■ **WHAT YOU SHOULD DO**
With pictures omitted, copy exactly the lines from the one containing "Instruction: Tick the" through the end of the records below.

Items from a dataset:

* * *

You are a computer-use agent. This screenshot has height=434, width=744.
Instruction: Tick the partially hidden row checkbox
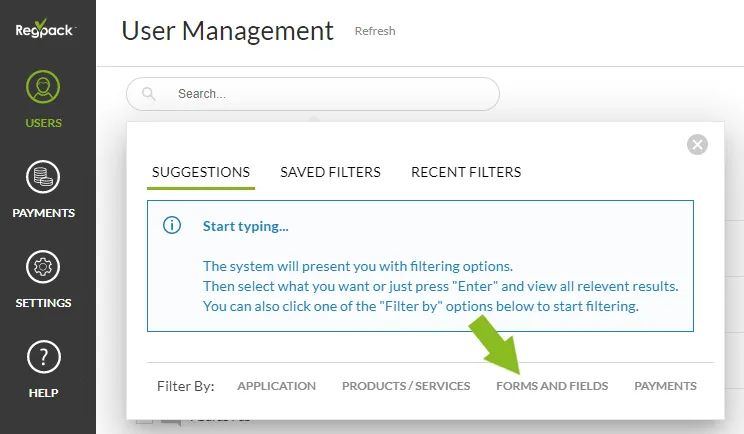pyautogui.click(x=144, y=421)
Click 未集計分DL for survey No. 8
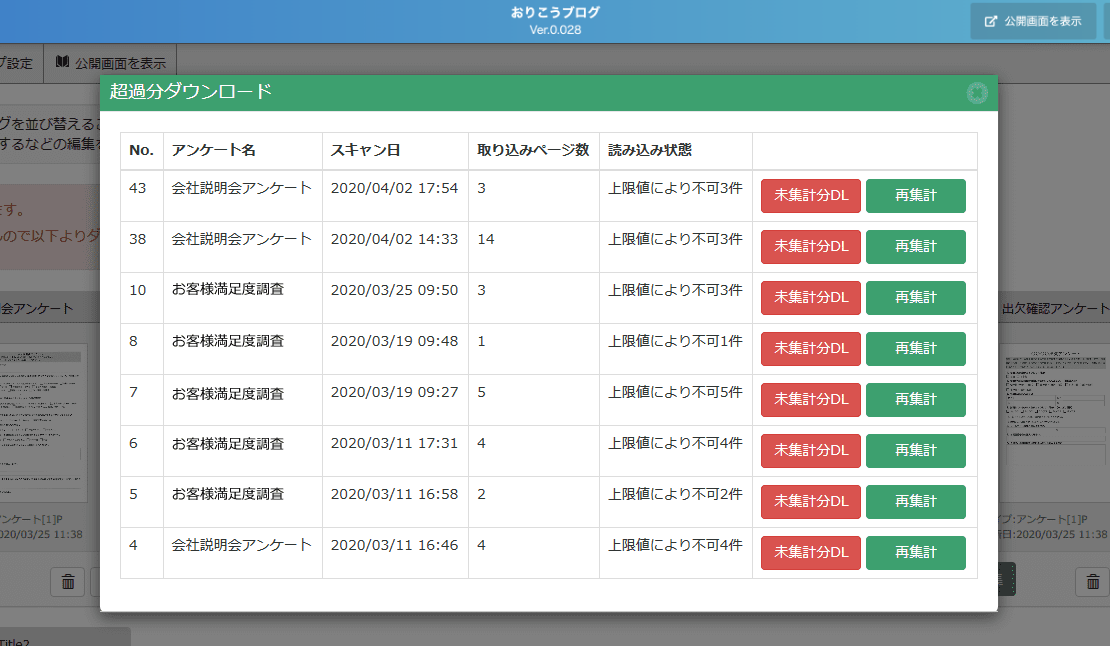 click(810, 349)
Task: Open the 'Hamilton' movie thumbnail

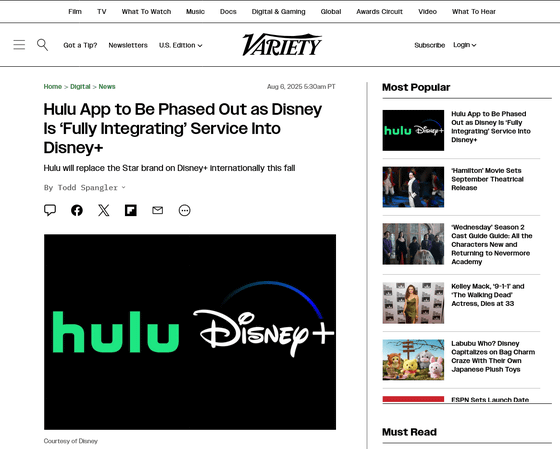Action: (x=413, y=187)
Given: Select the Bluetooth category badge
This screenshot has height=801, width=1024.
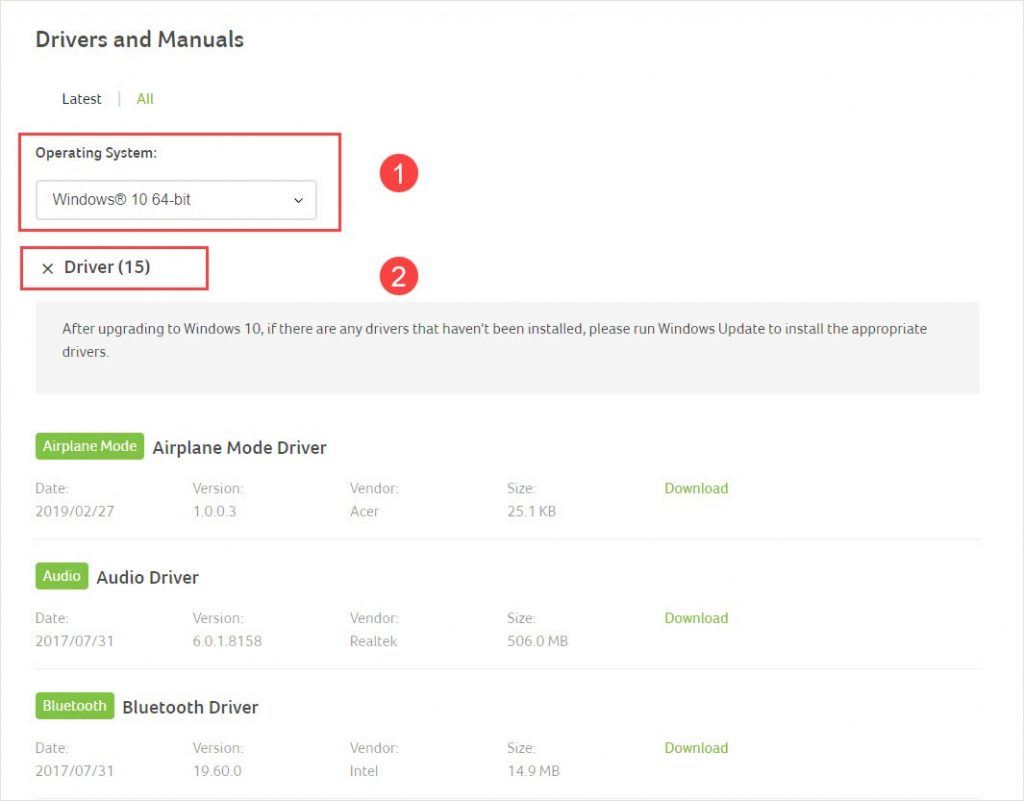Looking at the screenshot, I should [x=74, y=706].
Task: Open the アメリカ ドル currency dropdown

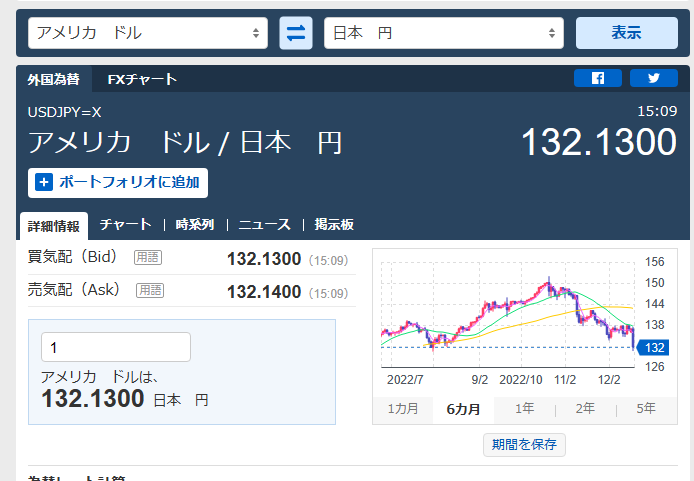Action: click(x=148, y=33)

* * *

■ **WRITTEN RESPONSE**
Instruction: Tick the partially hidden row checkbox
pyautogui.click(x=144, y=421)
Click 未集計分DL for survey No. 8
 click(810, 349)
Task: Open the 'Hamilton' movie thumbnail

Action: (x=413, y=187)
Given: Select the Bluetooth category badge
This screenshot has height=801, width=1024.
Looking at the screenshot, I should [x=74, y=706].
Task: Open the アメリカ ドル currency dropdown

Action: click(x=148, y=33)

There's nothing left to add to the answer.